==== MATERIAL FOR THE TASK

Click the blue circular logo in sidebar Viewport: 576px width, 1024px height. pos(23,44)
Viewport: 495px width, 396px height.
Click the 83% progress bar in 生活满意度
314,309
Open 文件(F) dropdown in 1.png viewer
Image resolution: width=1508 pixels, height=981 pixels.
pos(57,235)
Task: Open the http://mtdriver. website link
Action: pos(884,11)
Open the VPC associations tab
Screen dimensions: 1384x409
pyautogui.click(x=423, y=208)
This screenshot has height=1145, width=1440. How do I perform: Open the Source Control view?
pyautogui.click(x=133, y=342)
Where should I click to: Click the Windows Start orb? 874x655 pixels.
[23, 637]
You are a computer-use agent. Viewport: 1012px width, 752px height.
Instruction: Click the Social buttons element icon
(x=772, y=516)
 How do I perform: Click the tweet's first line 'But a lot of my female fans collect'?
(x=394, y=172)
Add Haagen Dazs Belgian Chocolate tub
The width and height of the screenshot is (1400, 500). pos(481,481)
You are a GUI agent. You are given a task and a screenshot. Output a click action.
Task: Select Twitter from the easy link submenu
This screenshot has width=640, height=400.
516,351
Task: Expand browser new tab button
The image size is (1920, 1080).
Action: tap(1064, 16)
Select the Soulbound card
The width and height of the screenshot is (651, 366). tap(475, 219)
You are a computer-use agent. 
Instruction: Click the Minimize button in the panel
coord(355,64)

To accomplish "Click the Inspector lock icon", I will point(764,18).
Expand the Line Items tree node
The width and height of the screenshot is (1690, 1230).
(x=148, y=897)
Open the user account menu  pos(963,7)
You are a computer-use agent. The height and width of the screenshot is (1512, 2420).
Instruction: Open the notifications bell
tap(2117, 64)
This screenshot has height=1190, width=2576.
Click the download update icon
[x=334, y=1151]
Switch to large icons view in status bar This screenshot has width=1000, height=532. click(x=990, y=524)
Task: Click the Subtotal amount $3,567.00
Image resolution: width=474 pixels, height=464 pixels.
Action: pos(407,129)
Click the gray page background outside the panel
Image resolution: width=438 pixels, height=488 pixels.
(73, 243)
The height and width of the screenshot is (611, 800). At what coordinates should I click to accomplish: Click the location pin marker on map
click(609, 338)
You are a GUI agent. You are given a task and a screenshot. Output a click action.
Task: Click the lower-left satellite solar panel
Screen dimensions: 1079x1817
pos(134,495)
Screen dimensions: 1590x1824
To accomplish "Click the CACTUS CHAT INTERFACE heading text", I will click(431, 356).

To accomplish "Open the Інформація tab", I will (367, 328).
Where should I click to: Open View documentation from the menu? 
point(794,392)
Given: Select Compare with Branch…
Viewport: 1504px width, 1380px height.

========

- [EXERCISE DESCRIPTION]: Print the data above exactly as it reads.

- [TASK RESPONSE]:
Click the blue circular logo in sidebar Viewport: 576px width, 1024px height. pos(23,44)
Viewport: 495px width, 396px height.
Click the 83% progress bar in 生活满意度
314,309
Open 文件(F) dropdown in 1.png viewer
Image resolution: width=1508 pixels, height=981 pixels.
pos(57,235)
Task: Open the http://mtdriver. website link
Action: pos(884,11)
Open the VPC associations tab
Screen dimensions: 1384x409
pyautogui.click(x=423, y=208)
This screenshot has height=1145, width=1440. How do I perform: Open the Source Control view?
pyautogui.click(x=133, y=342)
Where should I click to: Click the Windows Start orb? 874x655 pixels.
[23, 637]
You are a computer-use agent. Viewport: 1012px width, 752px height.
Instruction: Click the Social buttons element icon
(x=772, y=516)
 How do I perform: Click the tweet's first line 'But a lot of my female fans collect'?
(x=394, y=172)
Add Haagen Dazs Belgian Chocolate tub
The width and height of the screenshot is (1400, 500). pos(481,481)
You are a GUI agent. You are given a task and a screenshot. Output a click action.
Task: Select Twitter from the easy link submenu
This screenshot has width=640, height=400.
516,351
Task: Expand browser new tab button
The image size is (1920, 1080).
Action: tap(1064, 16)
Select the Soulbound card
The width and height of the screenshot is (651, 366). tap(475, 219)
You are a computer-use agent. 
Instruction: Click the Minimize button in the panel
coord(355,64)

To accomplish "Click the Inspector lock icon", I will point(764,18).
Expand the Line Items tree node
The width and height of the screenshot is (1690, 1230).
(x=148, y=897)
Open the user account menu  pos(963,7)
You are a computer-use agent. The height and width of the screenshot is (1512, 2420).
Instruction: Open the notifications bell
tap(2117, 64)
This screenshot has height=1190, width=2576.
Click the download update icon
[x=334, y=1151]
Switch to large icons view in status bar This screenshot has width=1000, height=532. click(x=990, y=524)
Task: Click the Subtotal amount $3,567.00
Image resolution: width=474 pixels, height=464 pixels.
Action: pos(407,129)
Click the gray page background outside the panel
Image resolution: width=438 pixels, height=488 pixels.
(73, 243)
The height and width of the screenshot is (611, 800). At what coordinates should I click to accomplish: Click the location pin marker on map
click(609, 338)
You are a GUI agent. You are given a task and a screenshot. Output a click action.
Task: Click the lower-left satellite solar panel
Screen dimensions: 1079x1817
pos(134,495)
Screen dimensions: 1590x1824
To accomplish "Click the CACTUS CHAT INTERFACE heading text", I will click(431, 356).

To accomplish "Open the Інформація tab", I will (367, 328).
Where should I click to: Open View documentation from the menu? 
point(794,392)
Given: Select Compare with Branch…
Viewport: 1504px width, 1380px height.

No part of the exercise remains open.